Dataset excerpts
[Start of Attachment]

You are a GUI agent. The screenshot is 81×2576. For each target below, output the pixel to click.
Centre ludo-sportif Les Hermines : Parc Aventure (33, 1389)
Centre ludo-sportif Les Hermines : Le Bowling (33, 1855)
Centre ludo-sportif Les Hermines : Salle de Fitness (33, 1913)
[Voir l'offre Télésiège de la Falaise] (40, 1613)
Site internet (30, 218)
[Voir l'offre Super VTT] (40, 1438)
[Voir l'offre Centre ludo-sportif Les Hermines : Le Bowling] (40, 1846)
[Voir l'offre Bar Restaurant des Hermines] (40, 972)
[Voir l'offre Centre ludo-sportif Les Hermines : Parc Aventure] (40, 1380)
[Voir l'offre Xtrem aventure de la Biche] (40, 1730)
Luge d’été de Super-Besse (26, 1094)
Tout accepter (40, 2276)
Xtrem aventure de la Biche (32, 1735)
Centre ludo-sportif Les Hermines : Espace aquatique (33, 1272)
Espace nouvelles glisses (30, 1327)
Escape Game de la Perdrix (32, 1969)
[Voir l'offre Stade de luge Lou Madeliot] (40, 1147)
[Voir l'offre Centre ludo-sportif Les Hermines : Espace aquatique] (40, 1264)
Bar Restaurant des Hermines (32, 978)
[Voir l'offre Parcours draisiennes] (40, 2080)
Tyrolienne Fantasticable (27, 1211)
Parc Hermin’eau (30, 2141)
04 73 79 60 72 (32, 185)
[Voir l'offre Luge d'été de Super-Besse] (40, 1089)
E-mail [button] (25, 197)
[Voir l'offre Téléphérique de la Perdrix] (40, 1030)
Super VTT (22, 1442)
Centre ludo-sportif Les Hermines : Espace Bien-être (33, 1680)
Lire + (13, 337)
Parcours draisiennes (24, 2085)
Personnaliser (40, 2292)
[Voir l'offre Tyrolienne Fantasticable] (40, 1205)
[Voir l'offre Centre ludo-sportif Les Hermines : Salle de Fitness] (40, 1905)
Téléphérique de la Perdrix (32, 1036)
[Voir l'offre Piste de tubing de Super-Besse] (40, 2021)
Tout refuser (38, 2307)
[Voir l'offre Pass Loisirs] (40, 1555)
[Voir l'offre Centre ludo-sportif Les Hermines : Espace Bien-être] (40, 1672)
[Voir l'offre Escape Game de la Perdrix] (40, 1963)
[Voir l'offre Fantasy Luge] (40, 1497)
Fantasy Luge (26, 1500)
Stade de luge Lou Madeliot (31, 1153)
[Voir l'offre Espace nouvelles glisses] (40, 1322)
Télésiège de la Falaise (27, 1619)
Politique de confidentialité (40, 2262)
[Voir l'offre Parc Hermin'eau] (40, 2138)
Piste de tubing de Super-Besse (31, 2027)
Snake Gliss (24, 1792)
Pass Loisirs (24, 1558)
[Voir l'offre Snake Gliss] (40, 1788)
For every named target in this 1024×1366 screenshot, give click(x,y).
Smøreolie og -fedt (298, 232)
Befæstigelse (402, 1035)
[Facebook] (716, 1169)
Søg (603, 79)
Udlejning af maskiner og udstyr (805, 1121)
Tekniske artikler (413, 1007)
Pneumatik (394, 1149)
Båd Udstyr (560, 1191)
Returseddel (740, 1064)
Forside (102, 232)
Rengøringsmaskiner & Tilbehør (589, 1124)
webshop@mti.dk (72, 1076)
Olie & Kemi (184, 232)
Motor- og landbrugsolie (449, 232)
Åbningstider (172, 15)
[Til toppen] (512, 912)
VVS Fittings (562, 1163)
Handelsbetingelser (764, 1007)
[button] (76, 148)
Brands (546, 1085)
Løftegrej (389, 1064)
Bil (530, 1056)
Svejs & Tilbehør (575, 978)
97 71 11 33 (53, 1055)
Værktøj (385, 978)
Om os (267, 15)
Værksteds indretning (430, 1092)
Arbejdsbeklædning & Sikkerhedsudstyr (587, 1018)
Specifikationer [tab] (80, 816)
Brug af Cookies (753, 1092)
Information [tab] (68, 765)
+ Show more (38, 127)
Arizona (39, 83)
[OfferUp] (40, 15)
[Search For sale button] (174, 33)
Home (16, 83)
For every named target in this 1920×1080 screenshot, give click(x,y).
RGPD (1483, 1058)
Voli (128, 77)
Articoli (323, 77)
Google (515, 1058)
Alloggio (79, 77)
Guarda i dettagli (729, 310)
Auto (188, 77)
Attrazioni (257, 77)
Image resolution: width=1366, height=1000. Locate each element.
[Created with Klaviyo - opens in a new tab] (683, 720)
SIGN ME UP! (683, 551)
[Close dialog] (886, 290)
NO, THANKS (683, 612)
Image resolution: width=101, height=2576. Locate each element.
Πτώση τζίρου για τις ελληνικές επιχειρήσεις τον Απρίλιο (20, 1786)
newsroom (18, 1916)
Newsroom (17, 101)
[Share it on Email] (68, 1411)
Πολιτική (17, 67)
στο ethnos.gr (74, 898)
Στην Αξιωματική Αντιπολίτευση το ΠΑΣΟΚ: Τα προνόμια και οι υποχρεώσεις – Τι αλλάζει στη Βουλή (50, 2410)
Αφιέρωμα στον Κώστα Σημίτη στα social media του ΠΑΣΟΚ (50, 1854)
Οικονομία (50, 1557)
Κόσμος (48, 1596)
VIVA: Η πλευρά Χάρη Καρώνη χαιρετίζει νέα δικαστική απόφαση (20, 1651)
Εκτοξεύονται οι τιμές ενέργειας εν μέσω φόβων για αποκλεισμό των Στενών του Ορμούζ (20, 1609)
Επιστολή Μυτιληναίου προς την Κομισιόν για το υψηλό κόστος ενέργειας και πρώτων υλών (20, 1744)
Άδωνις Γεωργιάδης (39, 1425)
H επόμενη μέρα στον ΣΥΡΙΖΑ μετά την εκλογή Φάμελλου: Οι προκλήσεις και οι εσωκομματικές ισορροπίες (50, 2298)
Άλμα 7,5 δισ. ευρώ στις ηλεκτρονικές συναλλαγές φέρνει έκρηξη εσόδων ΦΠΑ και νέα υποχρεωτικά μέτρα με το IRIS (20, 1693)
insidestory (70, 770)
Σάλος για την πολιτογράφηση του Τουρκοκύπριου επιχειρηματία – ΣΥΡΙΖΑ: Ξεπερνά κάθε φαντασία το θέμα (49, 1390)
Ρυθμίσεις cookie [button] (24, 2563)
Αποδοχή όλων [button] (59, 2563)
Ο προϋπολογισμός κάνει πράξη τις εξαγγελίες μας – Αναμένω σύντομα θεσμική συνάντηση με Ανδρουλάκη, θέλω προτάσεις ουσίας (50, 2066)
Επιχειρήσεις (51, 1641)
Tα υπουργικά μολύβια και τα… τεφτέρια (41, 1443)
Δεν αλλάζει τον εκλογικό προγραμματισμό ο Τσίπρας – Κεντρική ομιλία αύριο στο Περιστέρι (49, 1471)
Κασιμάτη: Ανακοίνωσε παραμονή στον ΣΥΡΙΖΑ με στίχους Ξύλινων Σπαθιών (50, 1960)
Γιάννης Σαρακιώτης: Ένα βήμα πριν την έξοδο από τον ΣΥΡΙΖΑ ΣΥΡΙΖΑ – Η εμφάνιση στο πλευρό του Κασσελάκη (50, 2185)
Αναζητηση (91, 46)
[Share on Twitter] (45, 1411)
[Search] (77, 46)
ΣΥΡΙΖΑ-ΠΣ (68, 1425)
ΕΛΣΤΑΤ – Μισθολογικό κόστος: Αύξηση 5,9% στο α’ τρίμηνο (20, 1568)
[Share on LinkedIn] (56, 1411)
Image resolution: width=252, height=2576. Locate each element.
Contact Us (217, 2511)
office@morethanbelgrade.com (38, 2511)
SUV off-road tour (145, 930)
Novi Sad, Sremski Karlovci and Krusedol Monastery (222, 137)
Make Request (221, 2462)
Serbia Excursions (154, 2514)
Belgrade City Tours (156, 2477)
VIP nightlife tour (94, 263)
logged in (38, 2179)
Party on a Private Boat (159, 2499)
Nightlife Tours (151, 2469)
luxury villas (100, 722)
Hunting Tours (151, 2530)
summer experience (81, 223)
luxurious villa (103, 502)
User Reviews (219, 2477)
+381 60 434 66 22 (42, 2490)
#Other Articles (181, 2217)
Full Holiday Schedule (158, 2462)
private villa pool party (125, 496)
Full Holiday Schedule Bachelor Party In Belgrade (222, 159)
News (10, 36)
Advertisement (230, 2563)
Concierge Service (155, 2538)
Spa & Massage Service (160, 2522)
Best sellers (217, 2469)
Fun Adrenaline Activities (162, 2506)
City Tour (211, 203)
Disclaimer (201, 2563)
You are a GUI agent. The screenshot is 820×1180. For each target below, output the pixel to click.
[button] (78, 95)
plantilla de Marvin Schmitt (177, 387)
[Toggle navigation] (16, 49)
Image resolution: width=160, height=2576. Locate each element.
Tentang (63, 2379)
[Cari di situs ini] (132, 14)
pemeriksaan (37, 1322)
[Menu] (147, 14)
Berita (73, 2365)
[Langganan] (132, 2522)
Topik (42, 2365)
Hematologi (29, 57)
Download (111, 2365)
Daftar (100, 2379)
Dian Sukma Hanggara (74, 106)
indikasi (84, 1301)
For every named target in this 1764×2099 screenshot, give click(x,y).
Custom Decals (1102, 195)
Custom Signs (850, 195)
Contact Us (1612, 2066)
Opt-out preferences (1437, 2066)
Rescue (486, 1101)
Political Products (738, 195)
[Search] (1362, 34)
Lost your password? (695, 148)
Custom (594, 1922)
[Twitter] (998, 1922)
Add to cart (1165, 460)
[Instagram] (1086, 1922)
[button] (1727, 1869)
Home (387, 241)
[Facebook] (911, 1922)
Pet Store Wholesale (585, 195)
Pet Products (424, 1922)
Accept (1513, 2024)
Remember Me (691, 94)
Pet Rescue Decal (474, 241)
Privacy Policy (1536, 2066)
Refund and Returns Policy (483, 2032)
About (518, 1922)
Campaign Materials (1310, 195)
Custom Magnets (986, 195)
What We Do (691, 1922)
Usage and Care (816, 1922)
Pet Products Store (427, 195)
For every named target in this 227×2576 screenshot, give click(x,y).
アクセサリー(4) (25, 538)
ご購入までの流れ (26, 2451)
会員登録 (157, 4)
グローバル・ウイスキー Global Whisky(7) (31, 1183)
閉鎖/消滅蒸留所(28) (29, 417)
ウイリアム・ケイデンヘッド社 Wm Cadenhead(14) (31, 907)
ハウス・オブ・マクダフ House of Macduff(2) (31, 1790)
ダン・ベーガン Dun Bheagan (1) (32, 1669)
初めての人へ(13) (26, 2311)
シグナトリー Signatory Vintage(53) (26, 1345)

[End of Attachment]

__WHAT YOU NEED TO DO__
Return only the lines above that run from the opening line through the line containing "E-mail [button] (25, 197)", exactly as written.

__PROBLEM SOLUTION__
You are a GUI agent. The screenshot is 81×2576. For each target below, output the pixel to click.
Centre ludo-sportif Les Hermines : Parc Aventure (33, 1389)
Centre ludo-sportif Les Hermines : Le Bowling (33, 1855)
Centre ludo-sportif Les Hermines : Salle de Fitness (33, 1913)
[Voir l'offre Télésiège de la Falaise] (40, 1613)
Site internet (30, 218)
[Voir l'offre Super VTT] (40, 1438)
[Voir l'offre Centre ludo-sportif Les Hermines : Le Bowling] (40, 1846)
[Voir l'offre Bar Restaurant des Hermines] (40, 972)
[Voir l'offre Centre ludo-sportif Les Hermines : Parc Aventure] (40, 1380)
[Voir l'offre Xtrem aventure de la Biche] (40, 1730)
Luge d’été de Super-Besse (26, 1094)
Tout accepter (40, 2276)
Xtrem aventure de la Biche (32, 1735)
Centre ludo-sportif Les Hermines : Espace aquatique (33, 1272)
Espace nouvelles glisses (30, 1327)
Escape Game de la Perdrix (32, 1969)
[Voir l'offre Stade de luge Lou Madeliot] (40, 1147)
[Voir l'offre Centre ludo-sportif Les Hermines : Espace aquatique] (40, 1264)
Bar Restaurant des Hermines (32, 978)
[Voir l'offre Parcours draisiennes] (40, 2080)
Tyrolienne Fantasticable (27, 1211)
Parc Hermin’eau (30, 2141)
04 73 79 60 72 (32, 185)
[Voir l'offre Luge d'été de Super-Besse] (40, 1089)
E-mail [button] (25, 197)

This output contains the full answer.